Cashflow statement provides information about the cash receipts and payments of a firm for a given period. It provides important information that compliments the profit and loss account and balance sheet.
The information about the cashflows of a firm is useful in providing users or financial statements with a basis to assess the ability of the enterprise to generate cash and cash equivalents and the needs of the enterprise to utilize these cash flows.
The economic decisions that are taken by users require an evaluation of the ability of an enterprise to generate cash and cash equivalents and the timing and certainty of their generation.
The statement deals with the provision of information about the historical changes in cash equivalents of an enterprise by means of a cashflow statement which classifies cash flows during the period from operating, investing and financing activities.
AS-3 Revised-Cashflow Statements:
(a) Cashflow statement provides information about the cash receipts and payments of an enterprises for a given period. It provides important information that supplements the profit and loss account and balance sheet.
(b) The statement of cashflows is required to be reported by Accounting Standard-3 (Revised) issued by the Institute of Chartered Accountants of India in March 1997 which replaces the ‘Changes in Financial Position’ as per AS-3.
(c) There are certain changes in the preparation of cashflow statement from the previous methods as a result of the introduction of AS-3 (Revised).

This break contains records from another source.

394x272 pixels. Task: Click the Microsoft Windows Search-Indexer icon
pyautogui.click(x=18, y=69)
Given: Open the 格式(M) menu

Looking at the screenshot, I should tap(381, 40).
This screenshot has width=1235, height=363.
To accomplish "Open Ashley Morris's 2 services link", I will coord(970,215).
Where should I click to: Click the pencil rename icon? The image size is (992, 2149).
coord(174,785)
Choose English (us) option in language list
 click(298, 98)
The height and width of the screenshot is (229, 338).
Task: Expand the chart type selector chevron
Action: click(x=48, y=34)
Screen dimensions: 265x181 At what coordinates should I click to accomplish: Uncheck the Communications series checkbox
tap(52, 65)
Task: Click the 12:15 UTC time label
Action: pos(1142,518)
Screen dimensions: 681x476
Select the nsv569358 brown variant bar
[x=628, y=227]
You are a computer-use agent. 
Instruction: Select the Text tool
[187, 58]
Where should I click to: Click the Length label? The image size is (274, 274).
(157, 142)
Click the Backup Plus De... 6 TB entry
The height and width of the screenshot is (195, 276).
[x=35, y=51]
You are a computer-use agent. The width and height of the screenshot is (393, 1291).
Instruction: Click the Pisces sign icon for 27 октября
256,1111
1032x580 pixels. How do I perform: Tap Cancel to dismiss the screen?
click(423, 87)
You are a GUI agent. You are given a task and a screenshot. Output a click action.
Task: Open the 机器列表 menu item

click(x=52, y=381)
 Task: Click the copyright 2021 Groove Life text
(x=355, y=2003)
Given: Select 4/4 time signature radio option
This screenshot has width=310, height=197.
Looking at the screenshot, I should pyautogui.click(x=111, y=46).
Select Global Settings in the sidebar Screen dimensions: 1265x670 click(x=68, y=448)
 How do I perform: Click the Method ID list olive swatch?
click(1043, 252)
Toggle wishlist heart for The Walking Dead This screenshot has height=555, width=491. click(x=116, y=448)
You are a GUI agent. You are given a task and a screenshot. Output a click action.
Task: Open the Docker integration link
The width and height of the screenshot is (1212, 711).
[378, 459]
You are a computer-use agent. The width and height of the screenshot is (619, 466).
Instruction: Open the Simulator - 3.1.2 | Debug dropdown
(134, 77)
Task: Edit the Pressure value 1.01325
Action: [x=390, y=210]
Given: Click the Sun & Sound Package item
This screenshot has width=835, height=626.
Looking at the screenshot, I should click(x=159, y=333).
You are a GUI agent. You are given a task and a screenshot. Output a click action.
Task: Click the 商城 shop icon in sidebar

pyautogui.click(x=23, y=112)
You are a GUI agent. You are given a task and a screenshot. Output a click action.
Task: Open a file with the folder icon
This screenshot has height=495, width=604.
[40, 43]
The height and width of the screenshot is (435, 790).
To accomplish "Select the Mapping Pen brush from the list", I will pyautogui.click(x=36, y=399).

(d) AS-3 (Revised) is mandatory in nature in respect of accounting periods commencing on or after 1-4-2001 for the following:
(i) Enterprises whose equity or debt securities are listed on a recognized stock exchange in India, and enterprises that are in the process of issuing equity or debt securities that will be listed on a recognized stock exchange in India as evidenced by the board of directors’ resolution in this regard.
(ii) All other commercial, industrial and business reporting enterprises, whose turnover for the accounting period exceeds Rs. 50 crores.
Meaning of Certain Terms:
(a) ‘Cash’ comprises cash on hand and demand deposit with banks.
(b) ‘Cash equivalents’ are short term, highly liquid investments that are readily convertible into known amounts of cash and which are subject to an insignificant risk of changes in value. Examples of cash equivalents are, treasury bills, commercial paper, etc.
(c) ‘Cashflows’ are inflows and outflows of cash and cash equivalents. It means the movement of cash into the organization and movement of cash out of the organization. The difference between the cash inflows and outflows is known as ‘net cashflow’ which can be either net cash inflow or net cash outflow.
Classification of Cashflows:
The cashflow statement relating to a particular period is classified into the following three main categories of cash inflows and cash outflows:
(a) Cashflows from operating activities,
(b) Cashflows from investing activities, and
(c) Cashflows from financing activities.
Cashflows from Operating Activities:
Operating activities are the principal revenue-producing activities of the enterprise and other activities that are not investing or financing activities. Operating activities include cash effects of those transactions and events that enter into the determination of net profit or loss.
Following are examples of cash flows from operating activities:
(a) Cash receipts from the sale of goods and the rendering of services.
(b) Cash receipts from royalties, fees, commissions, and other revenue.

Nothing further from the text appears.